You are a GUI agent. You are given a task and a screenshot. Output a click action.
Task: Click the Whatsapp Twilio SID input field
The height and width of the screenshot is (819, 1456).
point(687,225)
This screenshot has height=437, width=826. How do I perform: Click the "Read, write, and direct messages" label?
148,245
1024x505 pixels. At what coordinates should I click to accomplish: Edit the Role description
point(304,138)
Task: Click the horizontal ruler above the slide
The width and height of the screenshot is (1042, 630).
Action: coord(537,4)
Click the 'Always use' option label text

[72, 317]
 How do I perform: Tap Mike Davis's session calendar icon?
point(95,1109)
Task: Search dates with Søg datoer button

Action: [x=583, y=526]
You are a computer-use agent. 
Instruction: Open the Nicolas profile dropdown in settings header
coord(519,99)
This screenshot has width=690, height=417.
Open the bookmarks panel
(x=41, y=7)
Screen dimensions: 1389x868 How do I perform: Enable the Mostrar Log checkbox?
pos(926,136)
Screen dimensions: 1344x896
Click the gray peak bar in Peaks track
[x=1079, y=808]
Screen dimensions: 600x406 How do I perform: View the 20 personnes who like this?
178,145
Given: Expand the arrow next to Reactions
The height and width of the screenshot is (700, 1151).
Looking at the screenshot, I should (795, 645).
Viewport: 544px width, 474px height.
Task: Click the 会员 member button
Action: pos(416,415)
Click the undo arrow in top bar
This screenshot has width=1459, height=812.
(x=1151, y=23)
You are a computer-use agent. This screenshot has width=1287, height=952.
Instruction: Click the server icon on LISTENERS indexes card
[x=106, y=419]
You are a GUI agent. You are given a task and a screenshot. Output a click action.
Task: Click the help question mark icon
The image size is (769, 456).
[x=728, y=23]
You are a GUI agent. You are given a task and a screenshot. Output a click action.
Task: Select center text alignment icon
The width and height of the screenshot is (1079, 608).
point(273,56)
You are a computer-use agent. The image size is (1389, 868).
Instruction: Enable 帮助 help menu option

# [Objective]
Give the rows, from the first line up to and including the line with "point(687,225)", as a two-column CSV headed instruction and response. Each instruction text and its answer should share one line, with each value in its own quoted field and its line breaks replaced by spaces.

# [Final result]
instruction,response
"You are a GUI agent. You are given a task and a screenshot. Output a click action. Task: Click the Whatsapp Twilio SID input field The height and width of the screenshot is (819, 1456).","point(687,225)"